A medida obriga as instituições financeiras a anteciparem as ‘provisões’, dinheiro reservado para cobrir os calotes dos clientes. Analistas do mercado financeiro dizem que a norma, que aparenta ser inofensiva, acaba tendo efeito sobre o caixa das empresas, podendo potencialmente reduzir os dividendos dos bancos ao longo de 2025, e não somente do BB.
A nova resolução substitui a normativa 2.682 e visa alinhar as práticas contábeis dos bancos brasileiros às internacionais pelo padrão IFRS 9, exigindo classificação dos ativos e introduzindo o modelo de perda esperada em três estágios. O primeiro estágio é para clientes de baixo risco: a provisão é feita nas expectativas de calotes para os próximos 12 meses quando há um atraso inferior ou igual a 30 dias. No estágio dois, o risco é considerado significativo: a provisão para perdas esperadas é calculada com base na duração do contrato para atrasos entre 31 e 90 dias. Já no terceiro estágio, o cliente é visto com altíssimo risco e deve ter todo o risco de calote provisionado, principalmente quando atrasa acima de 90 dias.

Dados fornecidos:
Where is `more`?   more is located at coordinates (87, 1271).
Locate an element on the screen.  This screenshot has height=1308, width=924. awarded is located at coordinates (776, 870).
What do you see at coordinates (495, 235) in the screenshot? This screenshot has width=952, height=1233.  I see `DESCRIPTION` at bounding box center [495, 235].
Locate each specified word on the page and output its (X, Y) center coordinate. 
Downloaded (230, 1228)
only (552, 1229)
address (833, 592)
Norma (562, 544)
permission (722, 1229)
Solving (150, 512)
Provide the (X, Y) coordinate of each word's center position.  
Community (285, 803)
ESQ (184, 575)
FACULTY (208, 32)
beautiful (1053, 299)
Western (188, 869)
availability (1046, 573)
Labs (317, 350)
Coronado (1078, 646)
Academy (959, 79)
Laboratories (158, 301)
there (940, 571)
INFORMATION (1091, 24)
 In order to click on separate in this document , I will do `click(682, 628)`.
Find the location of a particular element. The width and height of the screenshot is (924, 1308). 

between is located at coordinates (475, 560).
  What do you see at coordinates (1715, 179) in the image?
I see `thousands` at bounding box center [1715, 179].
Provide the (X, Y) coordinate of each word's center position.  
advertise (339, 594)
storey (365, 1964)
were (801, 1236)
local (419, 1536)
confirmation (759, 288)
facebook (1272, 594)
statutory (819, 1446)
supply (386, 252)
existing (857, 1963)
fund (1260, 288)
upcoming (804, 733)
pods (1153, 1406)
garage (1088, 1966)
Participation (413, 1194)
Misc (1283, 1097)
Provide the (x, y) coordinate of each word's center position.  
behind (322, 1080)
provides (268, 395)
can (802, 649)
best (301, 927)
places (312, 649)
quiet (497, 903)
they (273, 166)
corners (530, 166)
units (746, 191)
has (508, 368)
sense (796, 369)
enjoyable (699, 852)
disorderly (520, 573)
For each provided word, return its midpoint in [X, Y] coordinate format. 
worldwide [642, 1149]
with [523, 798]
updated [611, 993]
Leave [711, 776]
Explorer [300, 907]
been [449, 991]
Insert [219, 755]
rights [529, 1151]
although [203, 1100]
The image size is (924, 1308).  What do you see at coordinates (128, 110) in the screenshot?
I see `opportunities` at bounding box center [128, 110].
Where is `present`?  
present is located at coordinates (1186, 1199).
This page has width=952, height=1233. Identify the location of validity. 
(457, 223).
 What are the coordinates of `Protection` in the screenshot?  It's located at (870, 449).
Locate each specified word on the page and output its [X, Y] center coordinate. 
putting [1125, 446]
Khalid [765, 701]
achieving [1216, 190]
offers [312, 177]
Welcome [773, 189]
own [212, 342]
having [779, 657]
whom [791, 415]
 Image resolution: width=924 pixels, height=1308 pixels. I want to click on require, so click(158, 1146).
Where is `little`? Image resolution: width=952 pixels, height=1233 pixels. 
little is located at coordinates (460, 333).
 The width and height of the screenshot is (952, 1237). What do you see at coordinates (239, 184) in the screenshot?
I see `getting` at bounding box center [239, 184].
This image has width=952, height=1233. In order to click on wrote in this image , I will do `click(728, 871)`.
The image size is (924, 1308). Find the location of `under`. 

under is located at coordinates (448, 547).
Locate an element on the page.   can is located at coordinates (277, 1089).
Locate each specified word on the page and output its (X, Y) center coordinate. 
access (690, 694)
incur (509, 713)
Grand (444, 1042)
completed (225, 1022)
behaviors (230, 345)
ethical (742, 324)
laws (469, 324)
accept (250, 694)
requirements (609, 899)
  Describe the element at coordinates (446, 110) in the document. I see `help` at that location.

Tarefas propostas:
**a.** No texto sobre provisões bancárias, diga qual nível de risco é atribuído ao cliente em cada um dos três estágios do modelo de perda esperada.
**b.** Copie, sem mudar nada, o trecho das linhas de dados que vai da linha que contém "were (801, 1236)" até a linha que contém "having [779, 657]", com as duas incluídas.
O texto e as linhas de dados não têm nenhuma relação entre si.

Soluções:
**a.**
Primeiro estágio: baixo risco.
Segundo estágio: risco significativo.
Terceiro estágio: altíssimo risco.

**b.**
were (801, 1236)
local (419, 1536)
confirmation (759, 288)
facebook (1272, 594)
statutory (819, 1446)
supply (386, 252)
existing (857, 1963)
fund (1260, 288)
upcoming (804, 733)
pods (1153, 1406)
garage (1088, 1966)
Participation (413, 1194)
Misc (1283, 1097)
Provide the (x, y) coordinate of each word's center position.  
behind (322, 1080)
provides (268, 395)
can (802, 649)
best (301, 927)
places (312, 649)
quiet (497, 903)
they (273, 166)
corners (530, 166)
units (746, 191)
has (508, 368)
sense (796, 369)
enjoyable (699, 852)
disorderly (520, 573)
For each provided word, return its midpoint in [X, Y] coordinate format. 
worldwide [642, 1149]
with [523, 798]
updated [611, 993]
Leave [711, 776]
Explorer [300, 907]
been [449, 991]
Insert [219, 755]
rights [529, 1151]
although [203, 1100]
The image size is (924, 1308).  What do you see at coordinates (128, 110) in the screenshot?
I see `opportunities` at bounding box center [128, 110].
Where is `present`?  
present is located at coordinates (1186, 1199).
This page has width=952, height=1233. Identify the location of validity. 
(457, 223).
 What are the coordinates of `Protection` in the screenshot?  It's located at (870, 449).
Locate each specified word on the page and output its [X, Y] center coordinate. 
putting [1125, 446]
Khalid [765, 701]
achieving [1216, 190]
offers [312, 177]
Welcome [773, 189]
own [212, 342]
having [779, 657]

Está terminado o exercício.